Cullen started off our chat with an emphasis on how grateful he is to owner Wayne Weaver, GM Gene Smith and Del Rio for the second chance.
In three seasons in the same post in Detroit, he had pretty good line play on pretty bad teams. In 2007 the Lions jumped from 24th to ninth in the NFL in sacks, and the defensive line accounted for 28.5, seventh-most in the league.
But he was exiled in 2009 when the Lions started over with a new coaching staff. He spent the year as an assistant at Idaho State.
He and his 2010 draft class will get a lot of attention this year. His rookie pupils include tackle Tyson Alualu, the 10th overall pick from Cal, third-round tackle D’Anthony Smith and fifth-round ends Larry Hart and Austen Lane.
“They’re very talented, they’re very gifted,” Hayward said. “This is the time for someone to say, ‘Hey, we’ve got a lot at stake here. Now do you want to mess it up by being a goof off or do something special?’”
Cullen isn’t so much worried about quantity as quality in the sack department. He said he craves “impact sacks,” the kind that come with strips or turn field position at a crucial spot in a game.
The defensive line won’t be judged on sacks and can affect games in many more ways, Smith said.
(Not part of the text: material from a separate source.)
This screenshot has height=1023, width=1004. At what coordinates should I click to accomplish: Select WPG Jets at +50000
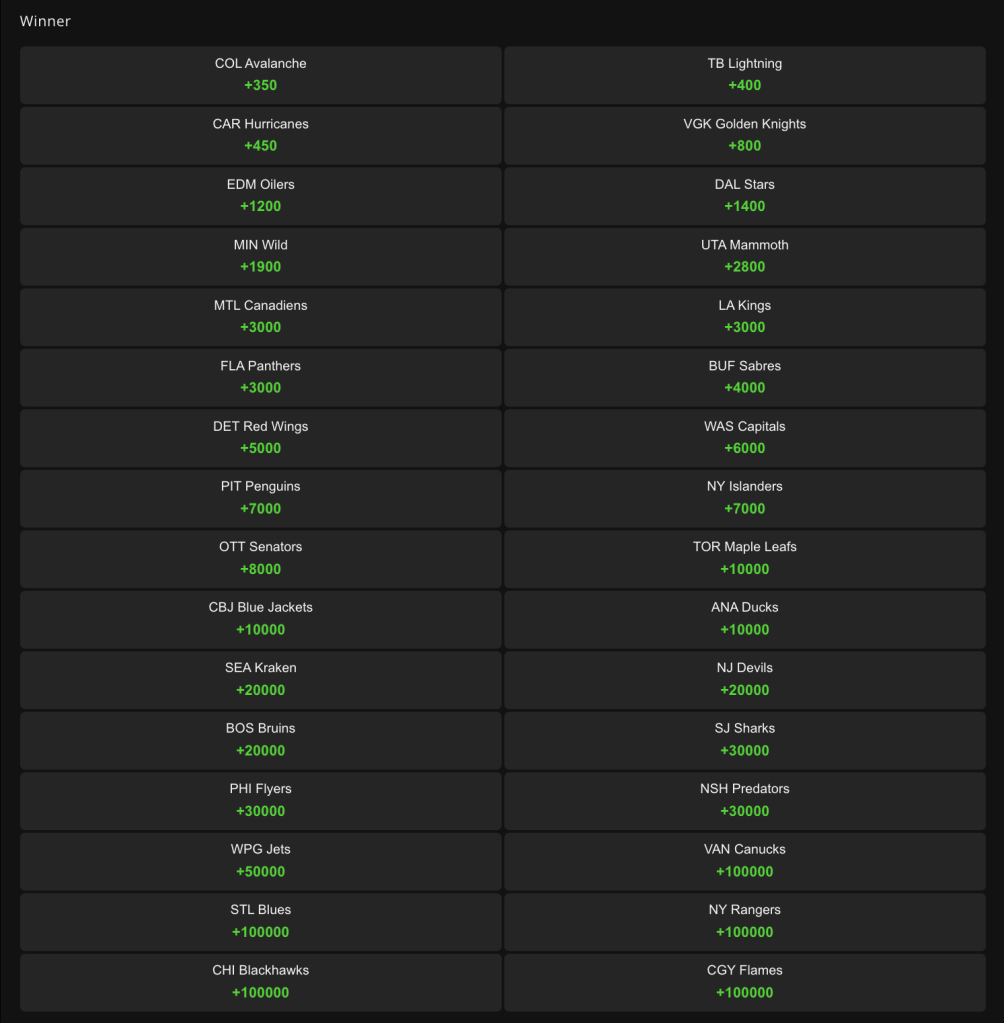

“I think it’s about making the quarterback move,” Smith said. “You’d like to get him down a lot. But you make him move, most quarterbacks who can’t set their feet to throw, cannot throw the ball accurately. So you get opportunities for more pass break-ups, for interceptions and you certainly get opportunities to get off the field with an incompletion.”
Cullen’s hardly set modest goals, especially considering it’s a team with one very big star in running back Maurice Jones-Drew.
“We’re going to be the face of the organization and really be the group that creates a relentless attitude about getting to where we want to be,” he said. “So we’ve got to not just be good, we’ve got to be great in everything we do.”